Developing 52 new behaviors
One of the biggest mistakes is to have a piece of music that’s out of character with the place, or incongruous with the piece that preceded or followed it.” In the 1990s, as a member of the IAAPA music licensing committee, Stein lobbied successfully for more consistent treatment of theme parks from the major licensing agencies.
In the course of conversation, Stein named several other additional people and companies he’d found it gratifying to collaborate with. On “Shamu Rocks, ” In Motion Entertainment’s Scott Helmstedter and Elizabeth Hanson and their team, and videographer Jim Okumura (Helmstedter and team also produced “Blue Horizons” at SeaWorld Orlando.) On “DarKastle, ” Cecil Magpuri and his company Falcon’s Treehouse. On “Believe, ” Mike Mairot and Laura Surovik of SeaWorld Orlando, Robbin Sheets and Rick Schuiteman of SeaWorld San Diego, Steve Aibel of SeaWorld San Antonio, producer Don Frantz of Town Square Productions, Dina Benadon and Brent Young of Super 78 Studios (also for “DarKastle”), Thad Lacinak, VP, corporate animal training, and, of course, the black-and-white clad stars of the show: the whales. “Believe” significantly raised the bar for what the the Shamu trainers and entertainment teams were capable of doing together. “We asked the trainers, ‘can you choreograph the show so that we can play the complete score without looping?’” recalls Stein. “They developed 52 new behaviors, not all of which were used in the show, along with coordinating exactly when each one was supposed to happen.”
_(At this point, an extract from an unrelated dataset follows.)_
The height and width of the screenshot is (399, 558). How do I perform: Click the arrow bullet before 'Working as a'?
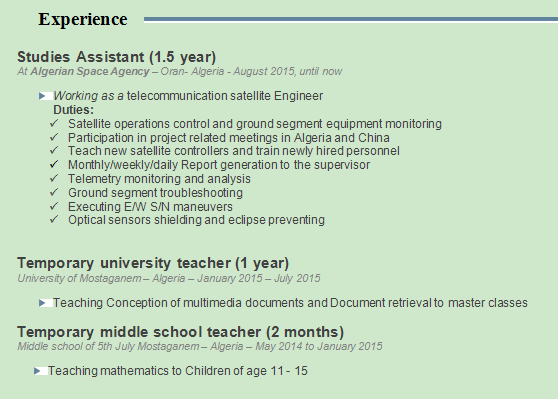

One could say that Stein is a specialist in new behaviors, having worn so many different hats himself and guided creative teams to unique accomplishments. “The hardest thing, once the team has been assembled into a cohesive unit, is holding onto the creative torch, making sure you don’t stray from the original vision, ” says Stein. “But without that, the project is lost. “There are so many things tugging at you to take you away from genuineness. You’ve got to follow the North Star.”